I got back from a meeting this afternoon with a message from the OB/GYN. I called back and told them to call my cell phone. I wondered what it it could be about — I already have my consultation scheduled for next week. I thought the worst for a second; they’re going to tell me I can’t get pregnant. And then I shook that thought out of my head. It was probably something about my test results from my earlier pap or mammogram.
About a half hour later, the phone rang. “We got the blood work back, and I’m afraid I don’t have very good news.”
She said something about hormone levels, and the doctor looking at the results, and the very real possibility that I look into getting an egg donor. And she gave me numbers — levels that should have been under 50, and mine is at 123. I stammered something about cancelling the appointment for next week, and she said absolutely not. That she called to tell me so I could absorb the shock, so I could process it, so I could go into the appointment next week with questions.
My voice cracked, I heard the sympathy in hers and we said good-bye. And then I started to cry. This can’t be happening. I’m healthy. I’ve done things the right way. I don’t smoke, I hardly ever drink, I work out, I eat right. I’ve planned.
I cried hard for 10 minutes, after summoning Hope from down the hall on IM. She cried. She gave me good advise. “This is just one person’s opinion. This is not the end of the world. This is not a death sentence.”
I blew my nose, wiped my eyes, and got ready for my meeting in three minutes. It was the longest hour of my life, but I made it through. I shut my conputer down and went home. I talked to my sister-in-law, and started crying all over again. Harder this time, with the comfort of my own house around me. She said all the right things, didn’t try to sugar-coat it.
I tried to read but the words blurred. I tried to watch TV, but nothing made sense. I laid on the couch and fell asleep to back-to-back episodes of Law & Order (thank you, TNT). I felt a little better when I woke up, like it was a dream.
And even now, it seems surreal. Could this really be happening? Why can’t anything be easy, in relative terms, of course? If I was married and had to deal with infertility, I feel like it would be a little easier. I would have someone else going through the same things with me. I’m not married, I came to terms with that because I could still have a baby.
What possible thing could I have done in my past lives to warrant this? I talked to a girlfriend tonight, and she said the one thing no one else had, the one thing that I was afraid to say out loud, but needed to hear: “This is so god-damn unfair.”
It is unfair.

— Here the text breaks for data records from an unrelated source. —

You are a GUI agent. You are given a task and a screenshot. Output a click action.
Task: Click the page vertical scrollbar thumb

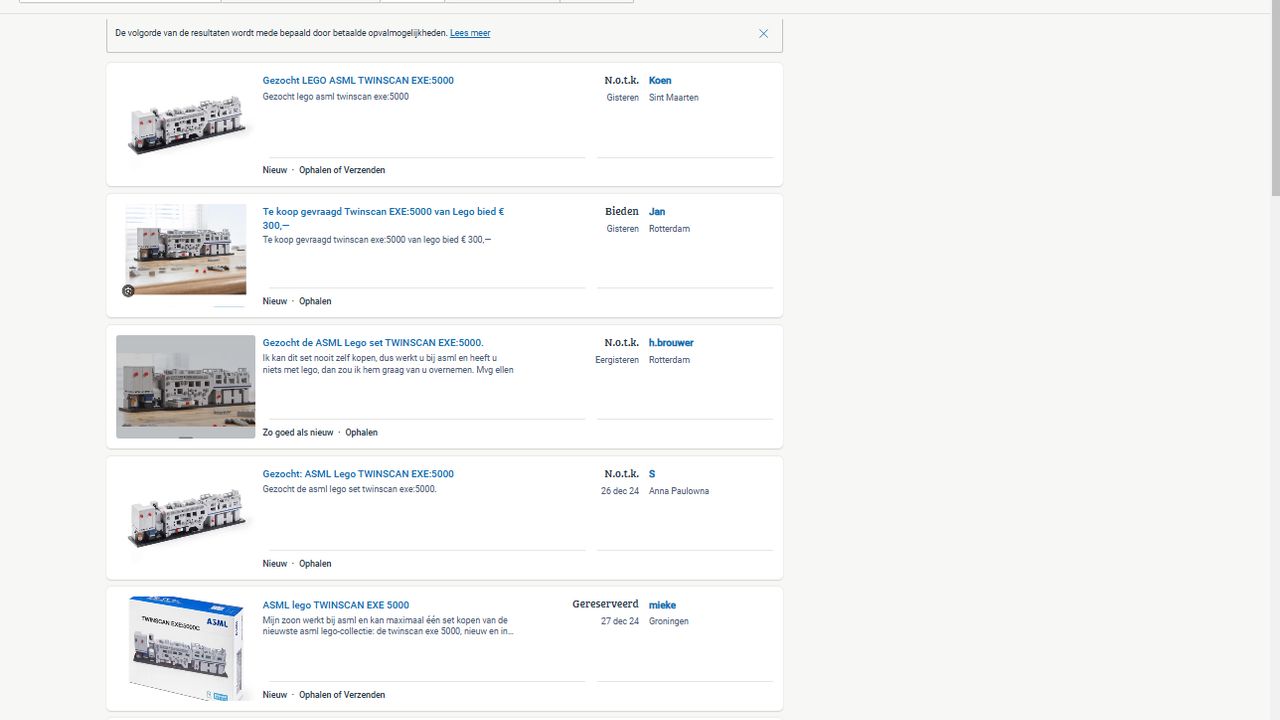[1275, 100]
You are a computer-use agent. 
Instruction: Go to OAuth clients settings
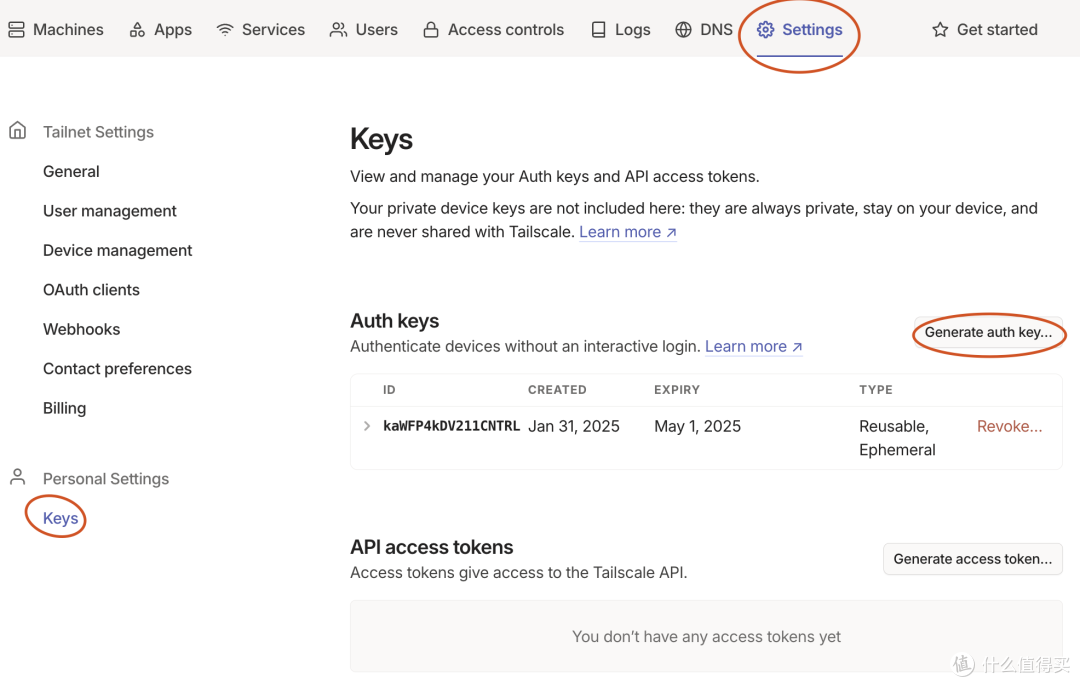pos(91,290)
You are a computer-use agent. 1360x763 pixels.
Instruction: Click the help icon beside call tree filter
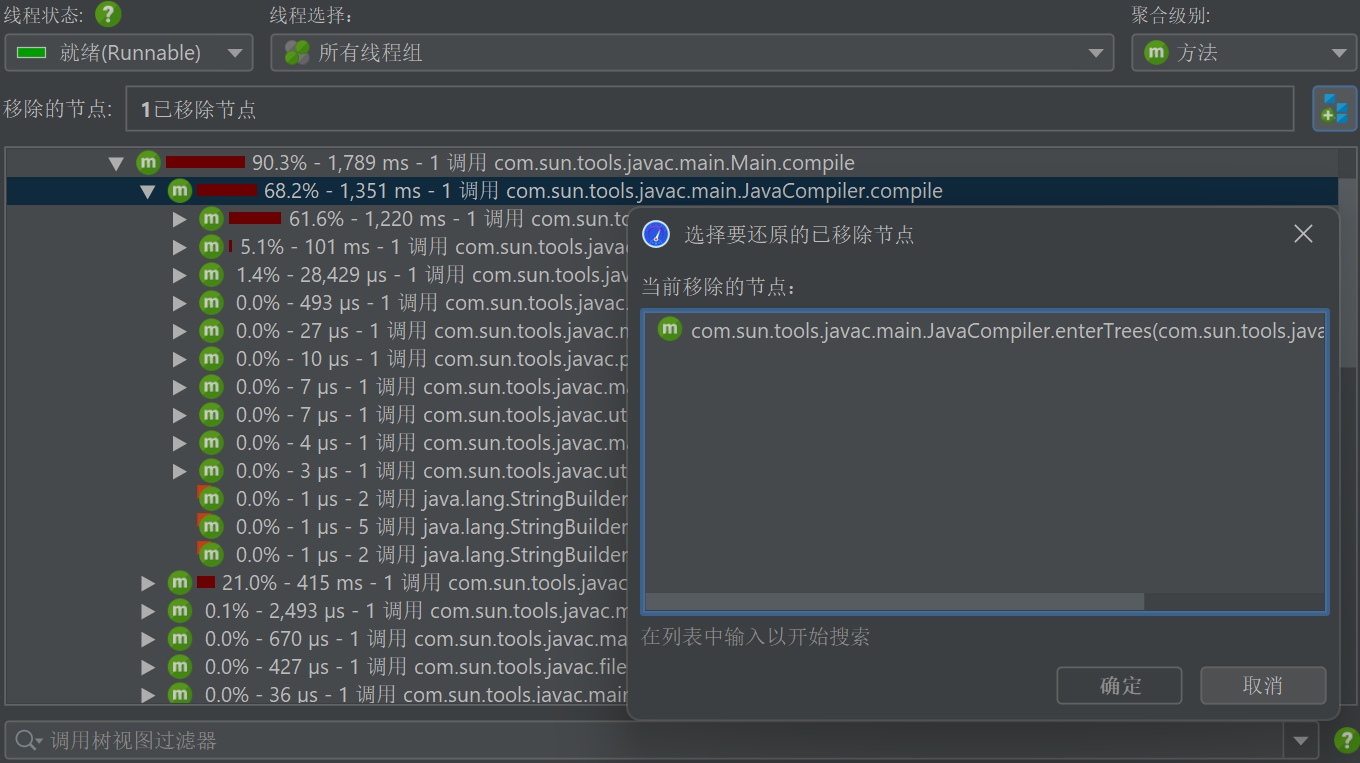(1346, 741)
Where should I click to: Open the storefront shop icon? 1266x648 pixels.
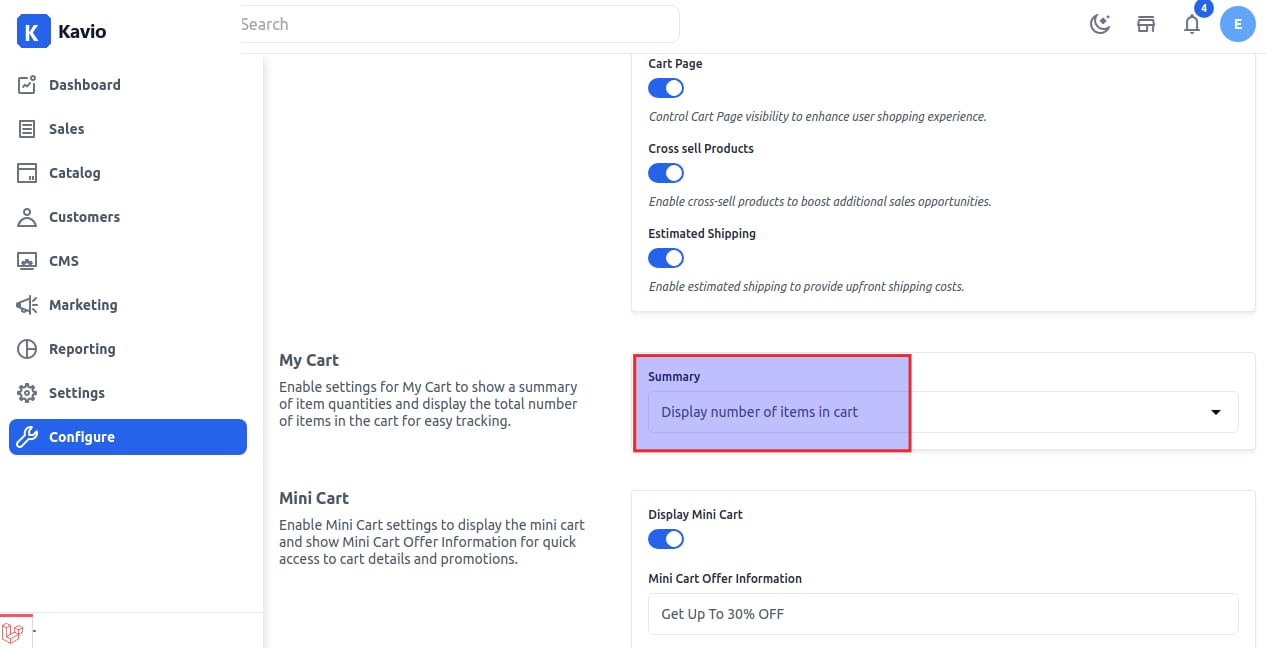click(1146, 25)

And wrong on so many levels. I know fertility is a big issue, but it always seems to effect the wrong people. Not the 16-year-olds in Wal-mart with their three kids. But the adult professionals who work to get to this point in their life, when they are financially and emotionally stable to make this happen.
And now the binder, the planning, the pre-natal vitamins, even the Target registry, seem like a big cruel joke. Did I jinx myself?